Visitar o Museu Judaico de Berlim é sentir o caminho e vivenciar uma arquitetura que conta histórias. Pode-se comparar a percorrer a cidade alemã pela primeira vez. Percebem-se tantas nuances no trajeto além do muro de Berlim que a experiência se revela diferente daquela esperada.
Para uma leiga, fica a sensação provocada pela arquitetura premiada de Daniel Libeskind, cujo projeto foi criado um ano antes da queda do Muro – o Museu só seria inaugurado em 2001. Imaginemos a força que a herança cultural do arquiteto, judeu polonês de família sobrevivente do Holocausto, trouxe ao criar o projeto para exibir a história social, política e cultural dos judeus na Alemanha desde o século 4.
Ao contrário da arquitetura que acolhe, a deste projeto carregado de história exige resiliência do visitante para suportar a sensação das paredes e tetos em constante alteração, já que os ângulos em rasgos na arquitetura de Libeskind nem sempre são iluminados. Seguir em frente pode significar chegar a um ponto sem saída, a Torre do Holocausto, e não prestar atenção onde pisa pode gerar uma instabilidade sutil para quem já não tem o equilíbrio perfeito ou convive com rótulas bailarinas.
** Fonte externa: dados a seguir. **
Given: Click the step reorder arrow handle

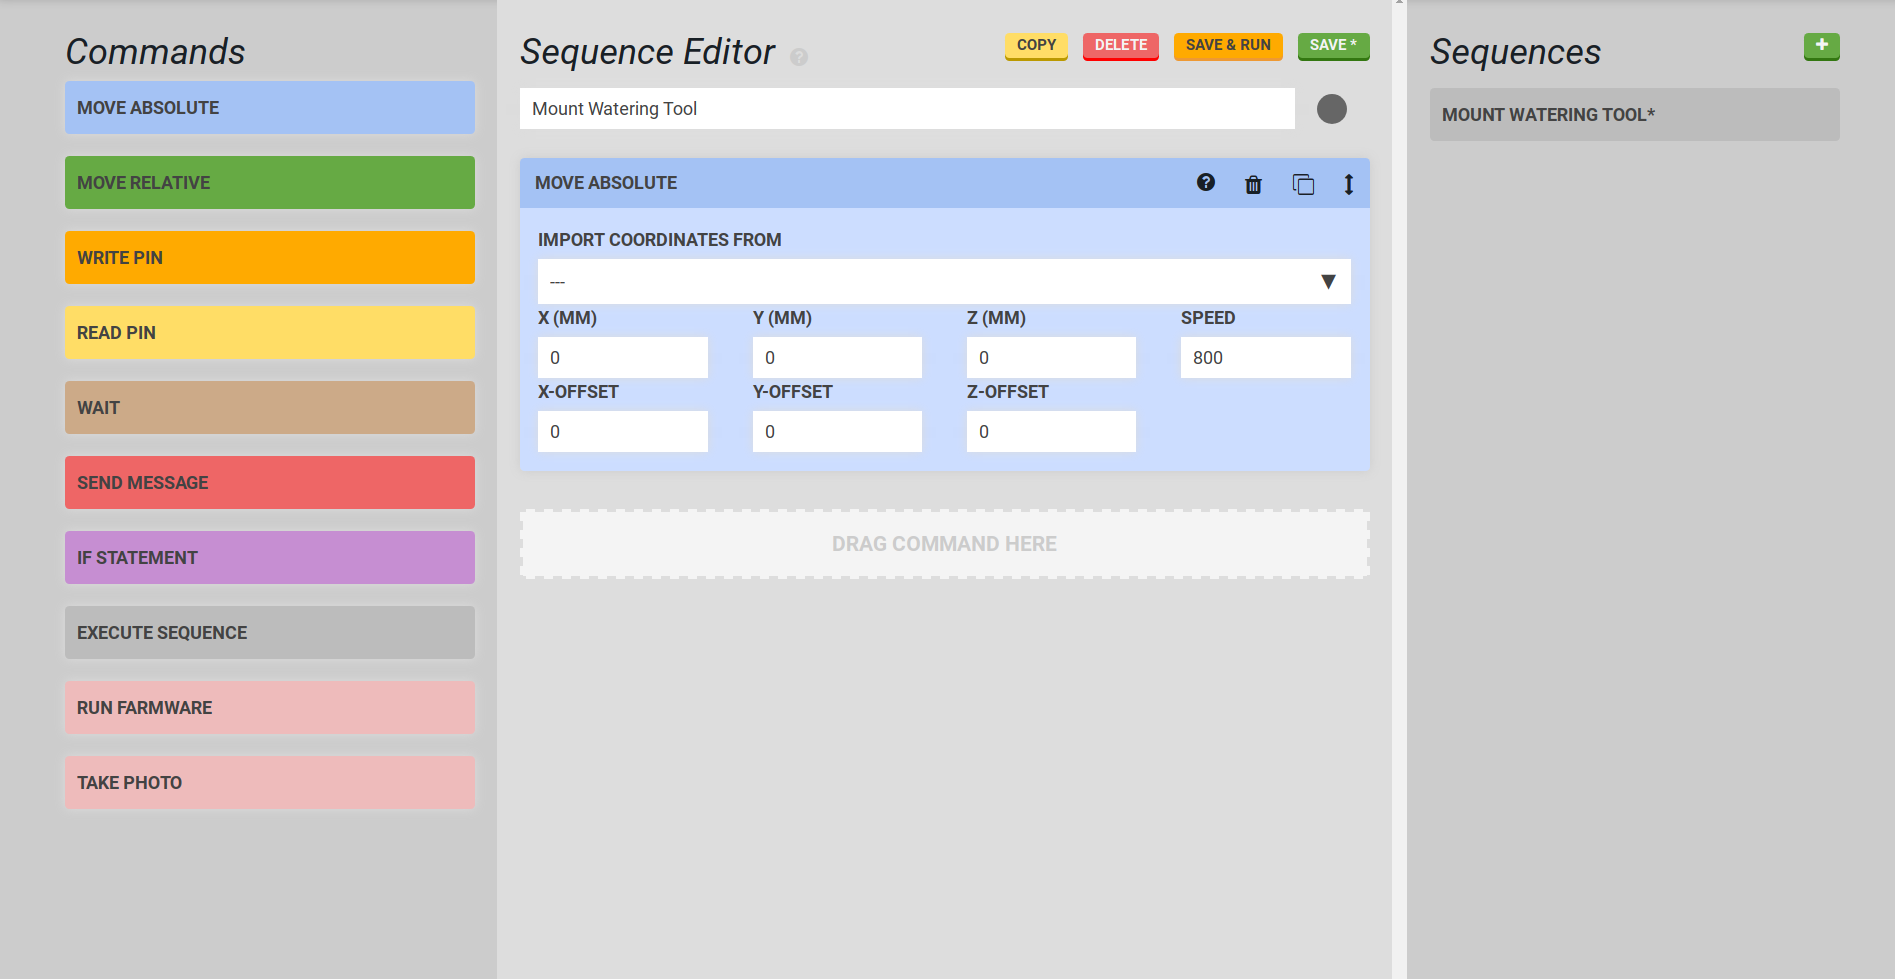Looking at the screenshot, I should tap(1348, 184).
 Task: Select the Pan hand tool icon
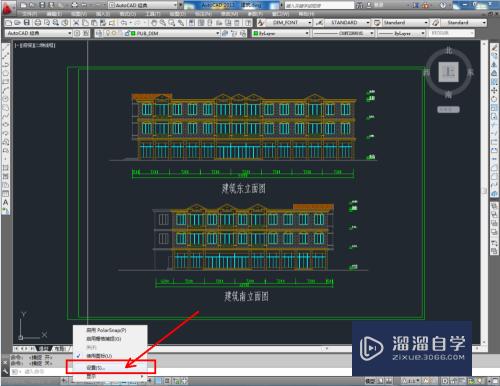(x=154, y=23)
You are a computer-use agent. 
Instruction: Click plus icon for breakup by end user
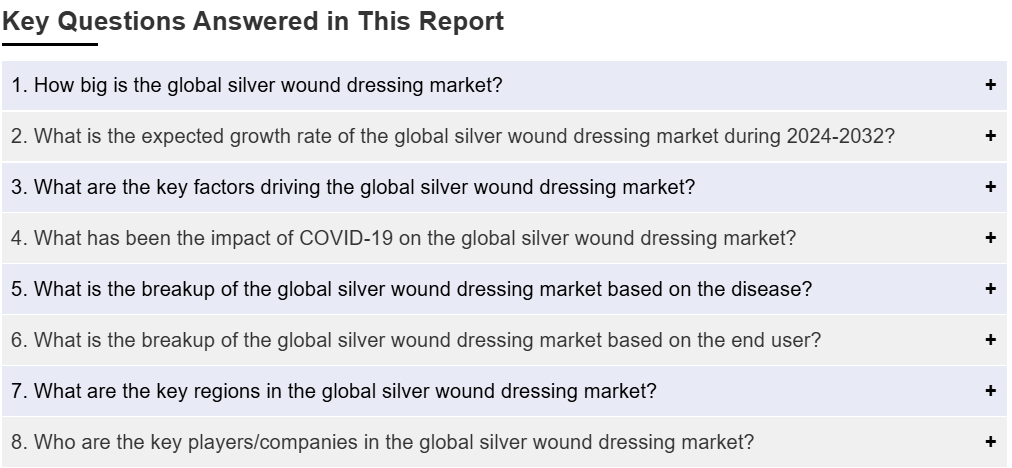991,340
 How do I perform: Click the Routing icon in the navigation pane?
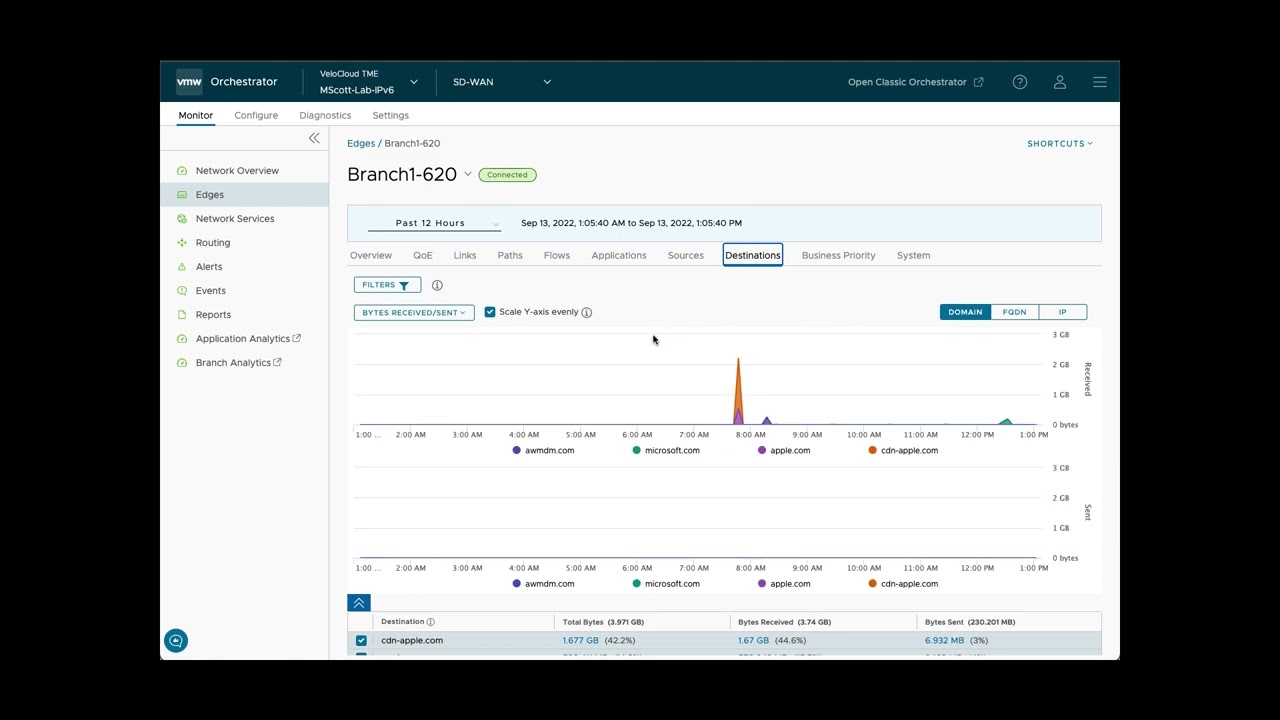(182, 242)
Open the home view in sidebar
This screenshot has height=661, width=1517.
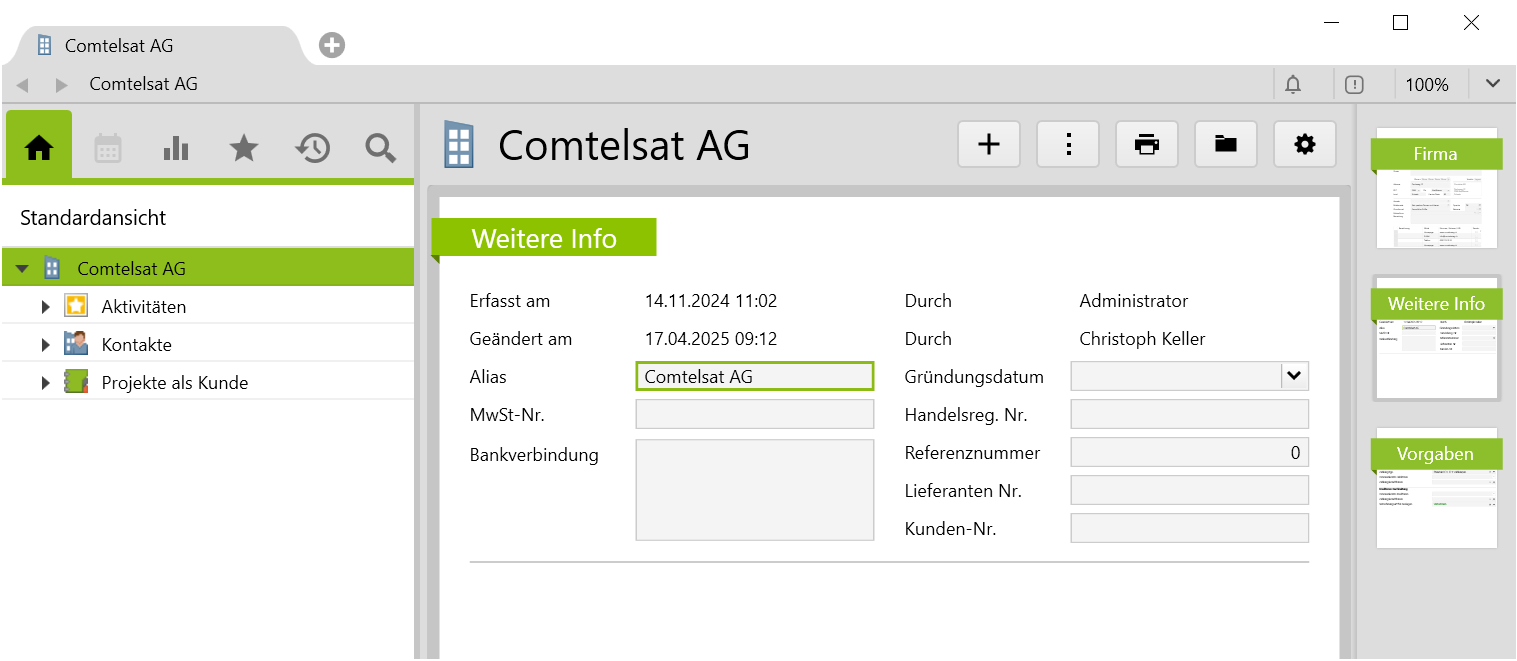[x=39, y=148]
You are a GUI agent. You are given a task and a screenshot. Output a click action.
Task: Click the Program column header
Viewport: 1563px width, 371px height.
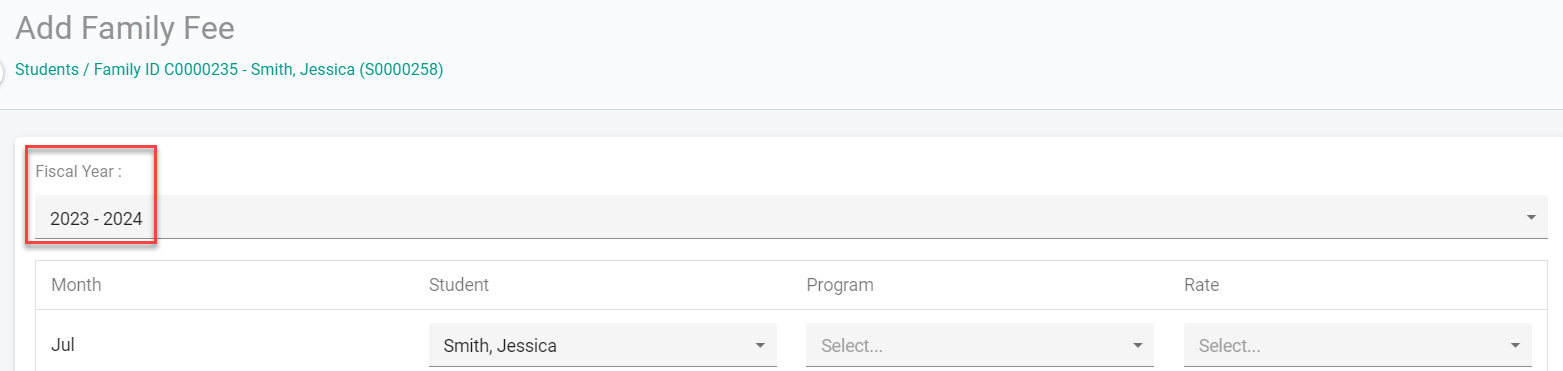(840, 285)
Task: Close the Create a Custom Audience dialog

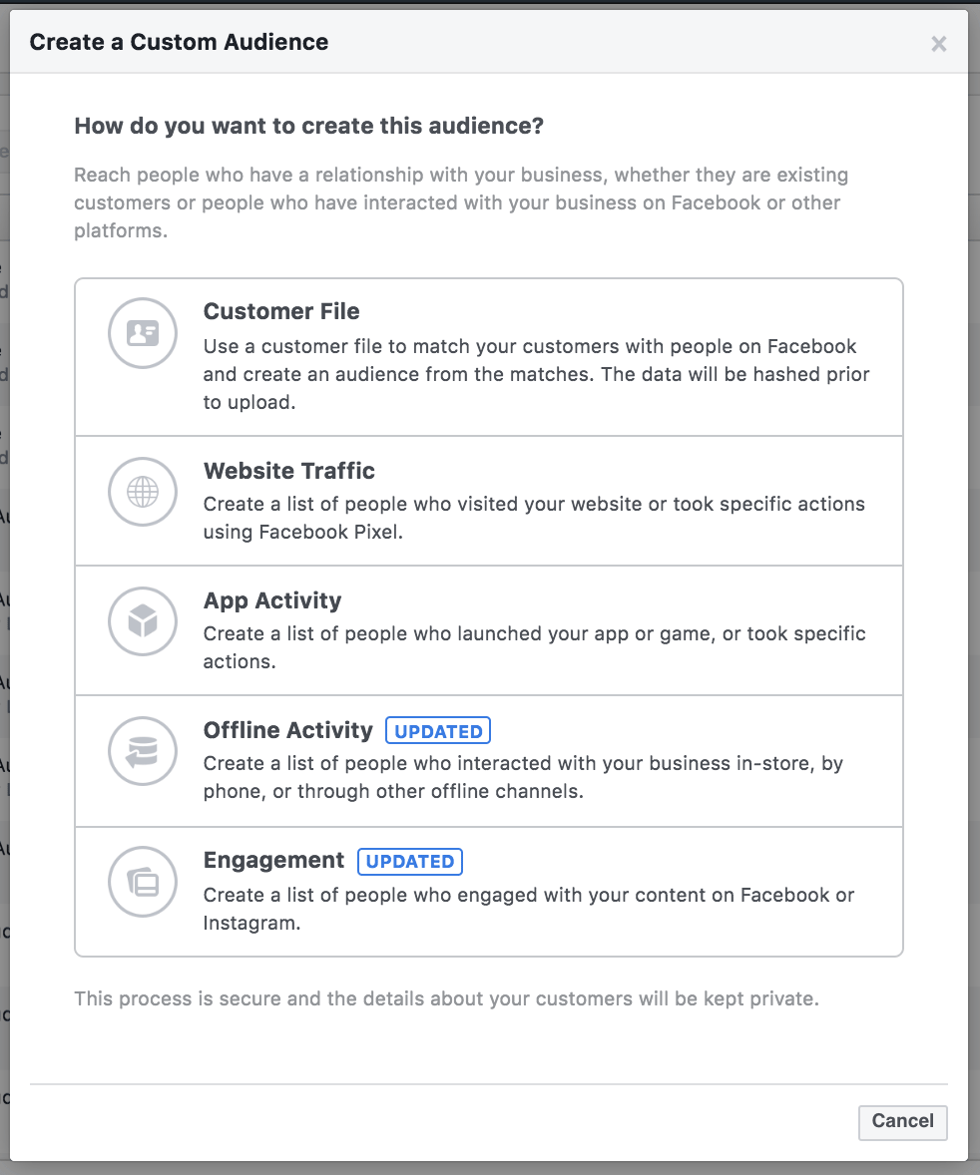Action: pyautogui.click(x=938, y=43)
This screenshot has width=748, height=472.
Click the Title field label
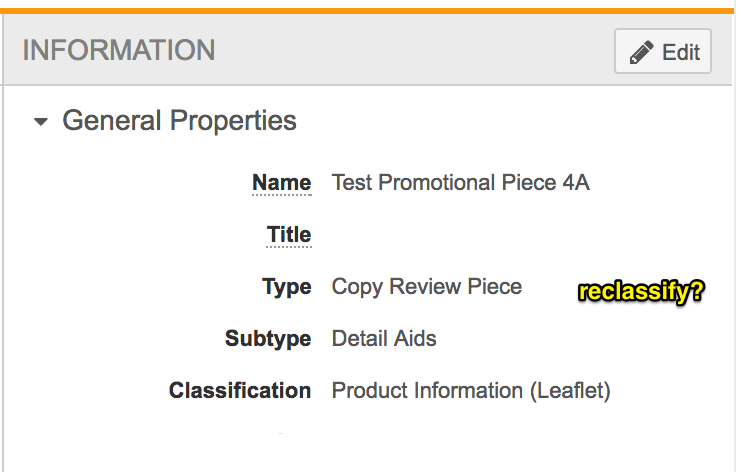coord(288,235)
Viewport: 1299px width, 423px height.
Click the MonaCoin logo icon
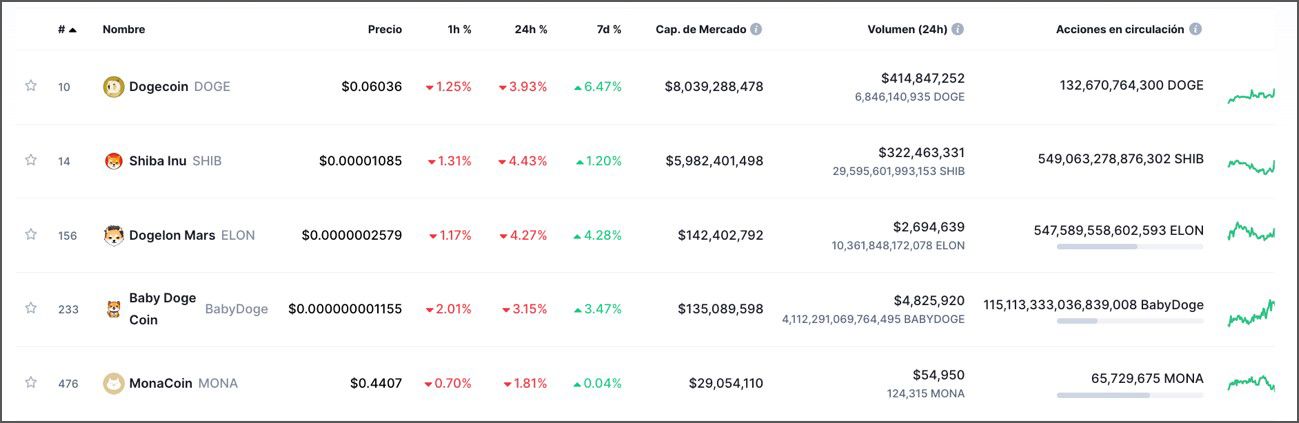tap(114, 383)
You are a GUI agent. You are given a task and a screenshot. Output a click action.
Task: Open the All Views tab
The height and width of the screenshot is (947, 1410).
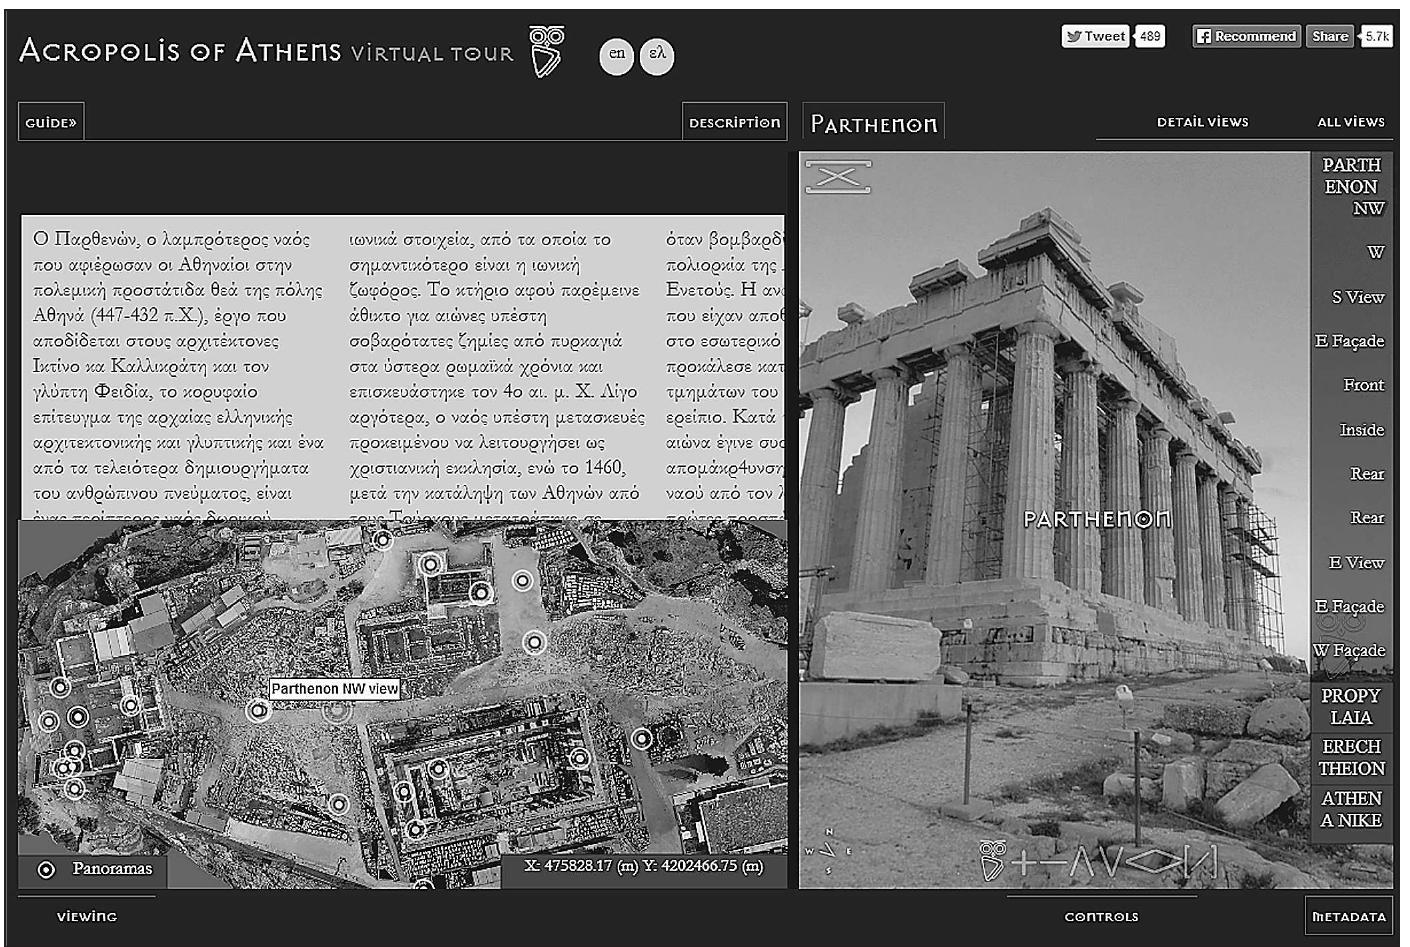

Este novo edifício, com planta em zigue-zague, está localizado ao lado do antigo prédio do Tribunal de Justiça da Prússia, concluído em 1735, que agora serve como entrada para o novo prédio, conectado a ele pelo subterrâneo. Então o visitante adentra na Kollegienhaus barroca e, em seguida, desce por uma escadaria pelo dramático Vazio de Entrada, para chegar ao subterrâneo. O edifício existente tem assim a sua autonomia preservada.